Innervation cutanée et neuropathies périphériques

par Aurore Danigo

Thèse de doctorat en Neurosciences

Sous la direction de Laurent Magy et de Claire-Elise Demiot.

Soutenue le 07-11-2014

à Limoges , dans le cadre de École doctorale biologie-santé - Bio-santé (Limoges) , en partenariat avec Maintenance myélinique et neuropathies périphériques (laboratoire) .

Le président du jury était Michel Plotkine.

Le jury était composé de Laurent Magy, Claire-Elise Demiot, Benoît Funalot, Vanessa Blanc-Guillemaud.

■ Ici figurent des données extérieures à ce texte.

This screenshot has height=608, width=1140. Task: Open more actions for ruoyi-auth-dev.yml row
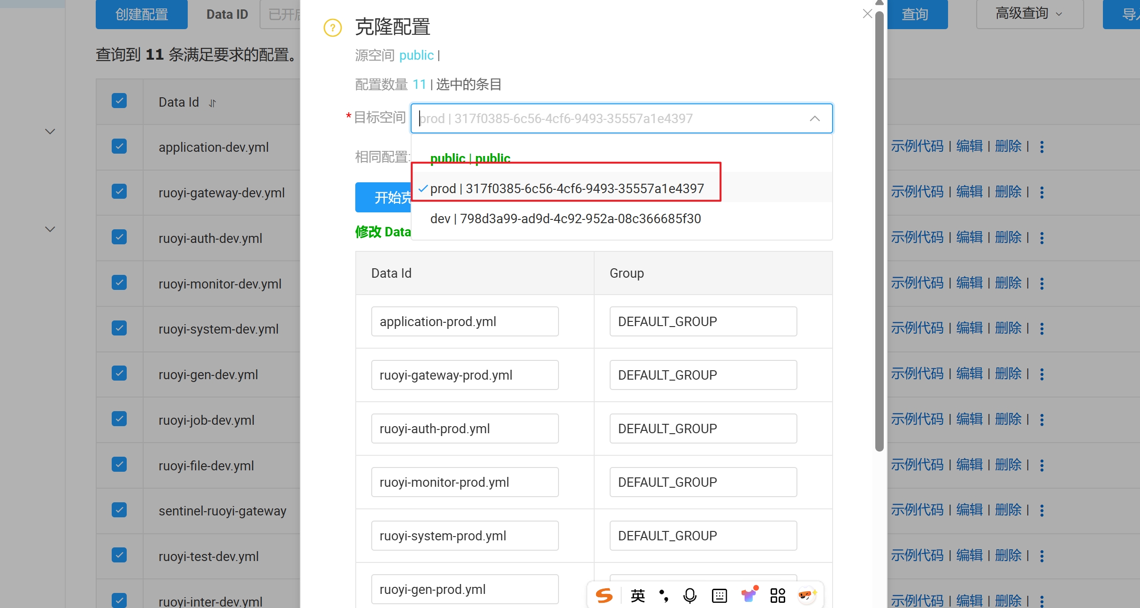1041,238
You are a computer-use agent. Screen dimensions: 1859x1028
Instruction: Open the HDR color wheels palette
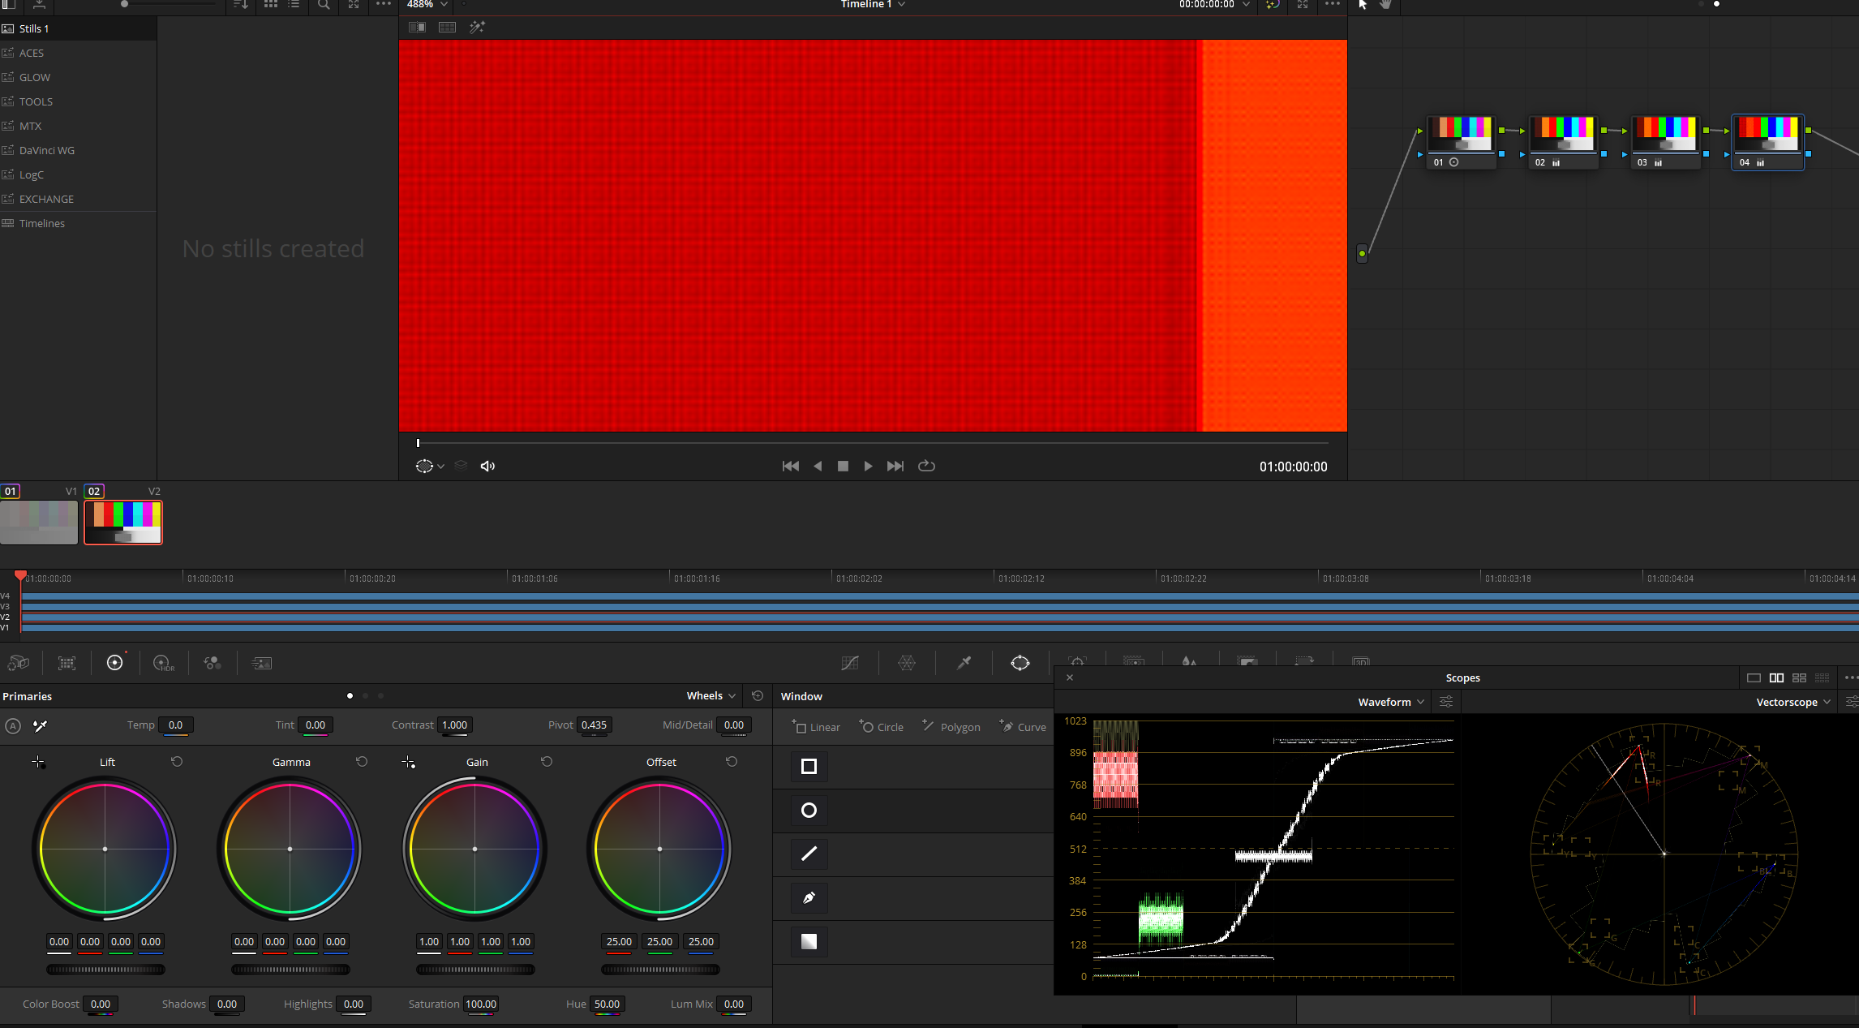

Les rapporteurs étaient Laurent Misery, Georges Lefthériotis.


  • Résumé

    L’existence de douleurs neuropathiques et/ou de perte de la sensibilité douloureuse sont souvent le reflet d’une neuropathie sensitive affectant plus particulièrement les fibres nerveuses sensitives amyélinique Aδ et C, dites neuropathie des petites fibres (NPF). Ces fibres innervent, notamment, le derme et l’épiderme de la peau. Elles communiquent la sensibilité thermique et algique au système nerveux central et contribuent à l’homéostasie cutanée, entre autres, par la libération de neuropeptides en périphérie. De nombreuses pathologies sont associées à une altération de ces petites fibres dans la peau. Deux pathologies impliquant une NPF ont été étudiées au cours de ce travail : les escarres et la maladie de Charcot-Marie-Tooth type 1A. Un travail expérimental a été réalisé chez la souris pour répondre à la question suivante ; est-ce qu’une seule atteinte des fibres nociceptives, responsables de la perte de sensibilité peut entraîner un déséquilibre de l’homéostasie cutanée, responsable de l’apparition des escarres ? La mise en place d’un modèle de neuropathie sensitive fonctionnelle réversible a permis de mettre en en évidence l’implication des neuropeptides, substance P (SP) et « calcitonin gene-related peptide » (CGRP), libérés par les fibres nerveuses cutanées, dans la formation d’ulcères de pression. Un traitement préventif à la rhEPO (Recombinant Human Erythropoietin) dans ce modèle associant une neuropathie et des plaies de pression, protège la peau contre une pression ischémiante induisant une escarre par son effet neuroprotecteur sur les petites fibres cutanées. L’association CMT1A et NPF a été étudiée à partir de biopsies cutanées humaines. La quantification des fibres intraépidermiques révèle que 48% des patients CMT1A sont atteints d’une NPF. L’analyse des biopsies cutanées révèle également une altération du nombre et de la morphologie de cellules de Langerhans dans la maladie de CMT1A. L'ensemble de ces résultats confirme l'intérêt de l'étude des petites fibres dans des pathologies variées et confirme le potentiel thérapeutique neuroprotecteur de l'EPO

  • Titre traduit

    Cutaneous innervation and peripheral neuropathies


  • Résumé

    The neuropathic pain and/or hypoalgesia often reflect a sensory neuropathy that affects particularly sensory, Aδ (thinly myelinated) and C (unmyelinated) nerve fibers. This kind of neuropathy is named "small fiber neuropathy" (SFN). These small fibers innervate the dermis and epidermis. C and Aδ free nerve endings respond to a variable range of stimuli including mechanical, thermal and pain stimuli. They conduct nociceptive signals to central nervous system and contribute to skin homeostasis, among others, by the release of neuropeptides in the periphery. Many diseases are associated with an alteration of these cutaneous small fibers. Two pathologies involving SFN were studied in this work: pressure ulcers and Charcot-Marie-Tooth disease Type 1A (CMT1A). Experimental studies on mice were performed to determine if impairment of nociceptive fibers could lead to an imbalance of skin homeostasis and could be involved in development of pressure ulcers, apart from its role in pain signal transduction. A functional reversible sensory neuropathy mouse model was set up and helped to demonstrate the involvement of the neuropeptides, substance P (SP) and "calcitonin gene-related peptide" (CGRP), released by cutaneous nerve fibers in the formation of pressure ulcers. By its neuroprotective effect on small nerve fibers, a preventive rhEPO (Recombinant Human Erythropoietin) treatment in this model protects the skin against an ischemic pressure-induced Stage 2 ulcer. The CMT1A and SFN association has been studied from human skin biopsies. Quantification of intraepidermal nerve fibers reveals that 48% of CMT1A patients have a SFN. The analysis of skin biopsies also revealed an alteration in the number and morphology of Langerhans cells in CMT1A disease. All these results confirm the interest of the study of small fibers in various pathologies and confirm the neuroprotective therapeutic potential of EPO.